New grading systems created to evaluate student achievement in more depth are one of the favorites and trendiest advances in education. Instead of condensing all test results into a single letter or number grade, standards-based grading measures students’ performance against specified criteria and reports their ability in these areas. The adoption of standards-based grades requires some adaptation, but they have numerous advantages and provide parents, teachers, and students with greater direction.
How Standards-Based Grading Works
Standards-based grading involves more than merely altering the grading process. It begins by determining the skills and abilities that the course is supposed to teach and then structures the evaluations of the course around gauging these criteria. Multiple criteria are evaluated after the grading period to demonstrate how the students have improved and learned.
Traditional grading is often unclear or inconsistent in how it converts success or failure in class into numerical scores, and sometimes leans heavily on memorization and repeating the approach demonstrated by the teacher. This doesn’t show that the student has mastered the related skill and can apply what they’ve learned in the future.
Standards-based grading does a better job of showing how students are struggling. Teachers still need to assign numbers or ranks to show whether students attain the standards required by the class: a 1-4 or 1-5 scale where 1 indicates below-required proficiency and 4 or 5 represents the success that exceeds the expected goal targeted for each standard. However, the rank better shows what concepts and skills have not been learned. This can provide a more effective way of measuring language arts, history, and social studies.
Pros and Cons of Standards-Based Grading
One advantage of SBG is that it’s easier for teachers to lay out and discuss their goals, and judge how successful they are. This can be used to demonstrate success and to align with other teachers who may currently use different grading methods that feel inconsistent with students.
SBG’s ability to pinpoint when and how learners require intervention to enhance their performance is another factor contributing to its effectiveness. Teachers will be able to provide pupils with study and review resources aimed at achieving that benchmark if they are having difficulty in a particular subject.

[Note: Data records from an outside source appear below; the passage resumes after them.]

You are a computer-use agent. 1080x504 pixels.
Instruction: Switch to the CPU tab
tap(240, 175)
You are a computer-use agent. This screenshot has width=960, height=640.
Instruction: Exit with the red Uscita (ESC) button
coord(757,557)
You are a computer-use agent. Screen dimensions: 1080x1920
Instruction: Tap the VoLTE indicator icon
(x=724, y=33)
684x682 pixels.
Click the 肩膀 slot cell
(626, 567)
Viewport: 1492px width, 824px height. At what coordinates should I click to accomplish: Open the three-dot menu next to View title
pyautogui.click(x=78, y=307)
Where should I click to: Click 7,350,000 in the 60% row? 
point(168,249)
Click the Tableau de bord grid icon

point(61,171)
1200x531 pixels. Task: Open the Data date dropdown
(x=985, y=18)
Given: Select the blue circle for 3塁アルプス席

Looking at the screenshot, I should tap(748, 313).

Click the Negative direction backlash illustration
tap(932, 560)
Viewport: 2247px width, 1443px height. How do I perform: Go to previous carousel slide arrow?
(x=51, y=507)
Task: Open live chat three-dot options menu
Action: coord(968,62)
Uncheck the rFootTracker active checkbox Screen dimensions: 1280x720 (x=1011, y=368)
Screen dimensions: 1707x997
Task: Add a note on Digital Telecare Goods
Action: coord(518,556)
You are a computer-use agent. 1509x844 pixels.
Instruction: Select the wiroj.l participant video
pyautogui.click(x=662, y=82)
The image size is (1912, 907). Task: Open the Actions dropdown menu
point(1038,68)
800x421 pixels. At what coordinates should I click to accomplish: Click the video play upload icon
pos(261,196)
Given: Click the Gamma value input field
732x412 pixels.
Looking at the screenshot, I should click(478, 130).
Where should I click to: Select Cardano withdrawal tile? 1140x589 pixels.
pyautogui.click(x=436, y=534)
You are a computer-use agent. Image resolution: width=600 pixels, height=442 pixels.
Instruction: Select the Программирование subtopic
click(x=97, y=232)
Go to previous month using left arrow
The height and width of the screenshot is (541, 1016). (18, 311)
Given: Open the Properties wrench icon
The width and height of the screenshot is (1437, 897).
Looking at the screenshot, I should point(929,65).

Students’ and their parents’ understanding of what they have learned can be facilitated by describing standards. Instead of merely receiving an “A” in the class, grades are more significant when they demonstrate that a student has achieved a certain objective. Students who receive direct feedback may feel more successful and remember the skill rather than the learning experience.
However, parents may not be satisfied with new grades if they are used to an ‘A-F’ scale, especially if they expect ‘A’ students to get the highest level in each standard. It’s important to communicate students’ accomplishments so they feel like they are succeeding even if they don’t get the score they expect.
Another disadvantage is that it requires teachers to revise their curriculum around a new grading system. Trying to use existing assessments that were not meant to assess the new standards won’t make full use of the system, but placing an additional burden on the teachers by making them rewrite their course materials can make their jobs harder.
Using Technology to Improve Standards-Based Grading
New platforms have been created to help teachers create standards and course materials conveniently. Kiddom is a free platform for creating a digital curriculum that tests educational standards. Assignments can be graded according to standards and the teacher can use analytics to track students and see their progress and whether they need additional support. Assignments can be uploaded by the teacher or connected from a separate learning portal.
Edulastic is an assessment-focused platform that is great for creating tests of different standards and levels, as well as measuring progress toward mastery of each standard. It can also make practice and prep tests for state assessments that can be customized for each class. Its features make it ideal for measuring progress over time and quickly analyzing the results of each student in an organized manner.
Final Thoughts
Standards-based grading systemizes the teaching process so educators are better able to reach the results they want and demonstrate their success. Using technology-supported standards in classes makes teaching more consistent and effective when applied properly.